The parties principally dispute the import of the express disclaimer in Plaintiff's Complaint. Again, this disclaimer states that Plaintiff "expressly limits the total amount of recovery, including statutory damages, attorneys' fees and costs, and cost of injunctive relief not exceed $74,999." (Compl. ¶ Prayer for Relief.) Courts often give considerable respect to similar efforts to avoid federal jurisdiction. Indeed, it is axiomatic that the plaintiff is "the master . . . of his claim" and if he "chooses to ask for less than the jurisdictional amount in a state court complaint, absent a showing of bad faith [] the sum actually demanded is in controversy even though the pleader's motivation is to defeat removal." 14A Fed. Prac. & Proc. Juris. § 3702 (4th ed.). It follows that federal courts permit plaintiffs "to avoid removal to federal court, and to obtain a remand to state court, by stipulating to amounts at issue that fall below the federal jurisdictional requirement." Standard Fire Ins. Co. v. Knowles, 568 U.S. 588, 595 (2013); see also St. Paul Mercury Indem. Co. v. Red Cab Co., 303 U.S. 283, 294 (1938) ("If [Plaintiff] does not desire to try his case in the federal court he may resort to the expedient of suing for less than the jurisdictional amount, and though he would be justly entitled to more, the defendant cannot remove.").

Defendant does not dispute the applicability of this longstanding rule. Rather, it contends that, because Plaintiff did not file a formal stipulation alongside his complaint confirming that he will not seek more than $75,000, he cannot now take advantage of the rule.

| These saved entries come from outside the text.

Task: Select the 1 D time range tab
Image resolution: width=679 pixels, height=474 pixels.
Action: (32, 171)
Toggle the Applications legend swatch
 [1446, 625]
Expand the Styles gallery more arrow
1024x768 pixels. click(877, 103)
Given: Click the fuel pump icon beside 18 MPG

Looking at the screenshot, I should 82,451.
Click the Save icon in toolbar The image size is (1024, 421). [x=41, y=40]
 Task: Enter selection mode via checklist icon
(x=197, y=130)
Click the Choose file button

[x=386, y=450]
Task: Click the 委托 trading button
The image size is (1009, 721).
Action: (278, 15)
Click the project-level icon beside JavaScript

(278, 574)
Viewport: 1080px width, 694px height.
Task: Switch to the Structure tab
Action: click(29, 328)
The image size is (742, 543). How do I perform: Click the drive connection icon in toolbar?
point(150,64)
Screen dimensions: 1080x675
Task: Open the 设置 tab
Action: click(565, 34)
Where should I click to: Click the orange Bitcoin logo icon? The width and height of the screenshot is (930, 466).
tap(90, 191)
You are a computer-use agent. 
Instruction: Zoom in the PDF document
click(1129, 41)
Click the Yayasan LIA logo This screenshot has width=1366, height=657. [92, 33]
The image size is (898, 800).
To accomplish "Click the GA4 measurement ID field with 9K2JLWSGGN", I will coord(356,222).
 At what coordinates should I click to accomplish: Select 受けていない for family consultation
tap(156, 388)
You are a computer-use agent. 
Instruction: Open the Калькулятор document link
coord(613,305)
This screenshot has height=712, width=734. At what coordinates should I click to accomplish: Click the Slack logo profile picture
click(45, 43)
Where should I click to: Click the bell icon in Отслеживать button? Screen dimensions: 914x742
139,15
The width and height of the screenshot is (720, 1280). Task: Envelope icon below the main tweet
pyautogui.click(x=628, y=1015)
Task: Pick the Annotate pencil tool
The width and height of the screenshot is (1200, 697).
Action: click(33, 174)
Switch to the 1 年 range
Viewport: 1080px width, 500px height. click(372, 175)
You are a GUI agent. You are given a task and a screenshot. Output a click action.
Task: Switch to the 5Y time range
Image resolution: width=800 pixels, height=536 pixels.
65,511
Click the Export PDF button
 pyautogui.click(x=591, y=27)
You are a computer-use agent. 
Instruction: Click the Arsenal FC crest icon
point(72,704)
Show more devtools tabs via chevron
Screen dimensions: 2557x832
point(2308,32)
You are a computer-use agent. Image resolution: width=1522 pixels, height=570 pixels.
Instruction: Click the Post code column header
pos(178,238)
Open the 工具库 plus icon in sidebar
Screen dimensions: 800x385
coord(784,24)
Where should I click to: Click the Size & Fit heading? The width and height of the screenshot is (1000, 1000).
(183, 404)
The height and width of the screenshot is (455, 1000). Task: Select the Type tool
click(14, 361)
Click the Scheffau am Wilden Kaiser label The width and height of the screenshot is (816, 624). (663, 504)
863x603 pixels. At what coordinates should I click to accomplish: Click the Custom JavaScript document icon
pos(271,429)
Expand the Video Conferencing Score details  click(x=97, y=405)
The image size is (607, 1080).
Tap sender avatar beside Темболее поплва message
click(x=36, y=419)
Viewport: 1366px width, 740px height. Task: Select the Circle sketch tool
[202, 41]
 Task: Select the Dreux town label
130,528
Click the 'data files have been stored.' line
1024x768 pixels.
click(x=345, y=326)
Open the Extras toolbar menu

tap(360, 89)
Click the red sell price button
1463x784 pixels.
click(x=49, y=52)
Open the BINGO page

Defendant's argument hinges on language in Standard Fire, which emphasized the legally binding nature of stipulations that limit the amount in controversy. 568 U.S. at 595. The Court is not convinced that Plaintiff's failure to file a legally binding stipulation prior to removal renders meaningless the averments in his Complaint or that such formality is required for him to obtain remand based on those averments under the circumstances here.

Three months ago, another court in this district faced the exact the same issue as the one presented here. See Rios v. Wirepath Home Sys., LLC, 2019 WL 6715044, at *2 (C.D. Cal. Dec. 10, 2019). There, the plaintiff—who was also blind and also asserted one state law Unruh Act claim based on an allegedly noncompliant website—stated in his complaint that he would not seek over $74,999 in total recovery. Id. at *1. Although the complaint in that case was also unaccompanied by a formal stipulation, the court nonetheless granted plaintiff's motion to remand. Id. It reasoned that the combination of the complaint's disclaimer and plaintiff's reaffirmation of that disclaimer in his motion to remand "approximate[d] a binding stipulation, especially because Plaintiff's assertions would judicially estop[ ] [him] from arguing for more than $75,000 in damages" in the future. Id. at *2. The Court agrees with this reasoning. Plaintiff's consistent affirmations in his Complaint and in his motion to remand are the functional equivalent of a binding stipulation and will judicially estop him from seeking more than $75,000 in the future. See id.; Cicero v. Target Corp., 2013 WL 3270559, at *2 (D. Nev. June 26, 2013) (holding that a plaintiff who stated in her complaint and affirmed in her motion to remand that her damages were limited to $74,999 would be judicially estopped from arguing for more than $75,000 in damages on remand); Brown v. Citibank USA, N.A., 2014 WL 5810333, at *3 (C.D. Cal. Nov. 7, 2014) (accepting complaint's disclaimer that plaintiff would seek no more than $75,000 and remanding despite the lack of a formal stipulation). The fact that Plaintiff will be estopped from seeking higher damages in the future nullifies Defendant's chief concern—that Plaintiff could rely on the disclaimer in his Complaint when seeking remand and then disregard it when it comes time to seek damages.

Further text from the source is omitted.